**TESTO DELLA PAGINA**
_____

Come ha scritto Donatella Di Cesare, «chi si accontenta di ripetere il refrain “c’è un aggressore e un aggredito”, ciò che tutti riconosciamo, non si interroga sulle cause e non guarda agli effetti di questa guerra».
E se invece che alle cause guardassimo alle ragioni? E se invece che semplicemente menzionare eventuali effetti, dicessimo chiaramente quali effetti probabili (magari più probabili: preoccuparsi degli effetti degli insulti su Putin, come fa Luigi Ferrajoli, forse non è necessario) hanno valore per noi o no?
C’è una specie di ossessione per le cause e i fatti: bisogna trovare la causa di tutto, della presunta pazzia di Putin, come del carisma istrionico di Zelensky. La teoria del complotto ormai si traveste da pensiero scientifico, da considerazione razionale e disincantata dei fatti.
E da determinismo rozzo: Putin non poteva non fare quel che ha fatto, se noi rispondiamo aiutando gli ucraini non potrà che alzare la posta. Un determinismo a cui si dovrebbe rispondere: se Putin non poteva non fare quel che ha fatto, se non poteva fare altrimenti, neppure noi lo possiamo.
Quindi, perché ci consigli di fare altrimenti? È inevitabile. Ci sarà la terza guerra mondiale. Smettiamo di parlare. Cerchiamoci un bunker.

_____

**DATI MOSTRATI**

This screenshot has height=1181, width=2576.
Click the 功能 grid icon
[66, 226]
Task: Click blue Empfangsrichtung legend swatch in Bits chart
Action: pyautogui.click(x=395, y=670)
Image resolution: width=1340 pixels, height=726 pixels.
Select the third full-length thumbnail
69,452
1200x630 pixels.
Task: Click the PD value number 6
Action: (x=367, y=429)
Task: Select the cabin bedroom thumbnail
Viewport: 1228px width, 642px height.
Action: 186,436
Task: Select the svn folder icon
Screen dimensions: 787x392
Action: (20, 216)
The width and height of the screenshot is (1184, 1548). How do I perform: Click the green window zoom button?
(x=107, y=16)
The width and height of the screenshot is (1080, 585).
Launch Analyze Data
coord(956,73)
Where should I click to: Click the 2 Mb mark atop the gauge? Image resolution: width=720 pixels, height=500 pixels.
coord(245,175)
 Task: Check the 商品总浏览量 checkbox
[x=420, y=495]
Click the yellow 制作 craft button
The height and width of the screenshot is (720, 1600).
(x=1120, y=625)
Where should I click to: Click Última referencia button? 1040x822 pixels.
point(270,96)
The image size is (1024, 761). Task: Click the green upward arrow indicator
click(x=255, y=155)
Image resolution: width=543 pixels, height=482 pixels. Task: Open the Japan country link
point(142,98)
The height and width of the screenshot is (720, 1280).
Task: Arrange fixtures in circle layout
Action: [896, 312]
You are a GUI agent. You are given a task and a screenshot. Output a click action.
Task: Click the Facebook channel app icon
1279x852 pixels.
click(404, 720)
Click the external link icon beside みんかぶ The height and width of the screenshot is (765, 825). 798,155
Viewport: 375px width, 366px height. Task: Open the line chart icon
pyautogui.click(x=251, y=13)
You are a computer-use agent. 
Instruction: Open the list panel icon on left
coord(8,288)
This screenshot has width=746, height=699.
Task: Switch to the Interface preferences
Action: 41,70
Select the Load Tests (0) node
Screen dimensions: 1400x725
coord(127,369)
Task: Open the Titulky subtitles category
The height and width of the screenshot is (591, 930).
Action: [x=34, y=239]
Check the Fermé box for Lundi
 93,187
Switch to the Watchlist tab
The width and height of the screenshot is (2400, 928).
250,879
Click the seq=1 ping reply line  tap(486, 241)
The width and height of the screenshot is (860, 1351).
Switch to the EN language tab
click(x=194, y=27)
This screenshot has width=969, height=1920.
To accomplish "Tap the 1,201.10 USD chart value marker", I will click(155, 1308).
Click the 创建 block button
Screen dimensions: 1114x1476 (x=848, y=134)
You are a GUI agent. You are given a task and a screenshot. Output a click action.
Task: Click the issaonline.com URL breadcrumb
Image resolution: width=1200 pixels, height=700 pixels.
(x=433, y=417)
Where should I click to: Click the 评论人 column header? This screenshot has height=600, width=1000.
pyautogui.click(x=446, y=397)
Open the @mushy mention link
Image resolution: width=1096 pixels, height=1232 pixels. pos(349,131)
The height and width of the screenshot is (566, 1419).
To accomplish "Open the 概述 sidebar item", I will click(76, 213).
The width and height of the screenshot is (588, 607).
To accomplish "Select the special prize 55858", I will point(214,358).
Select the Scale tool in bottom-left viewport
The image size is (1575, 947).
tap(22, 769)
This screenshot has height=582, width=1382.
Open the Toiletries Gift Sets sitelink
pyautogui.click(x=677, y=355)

_____

**LAVORO RICHIESTO**
Puoi trascrivere il passo del testo sulla guerra che si apre con le parole "C’è una specie" e si chiude con "disincantata dei fatti.", sostituendo "ossessione" con "fissazione"?

**RISPOSTA ATTESA**
C’è una specie di fissazione per le cause e i fatti: bisogna trovare la causa di tutto, della presunta pazzia di Putin, come del carisma istrionico di Zelensky. La teoria del complotto ormai si traveste da pensiero scientifico, da considerazione razionale e disincantata dei fatti.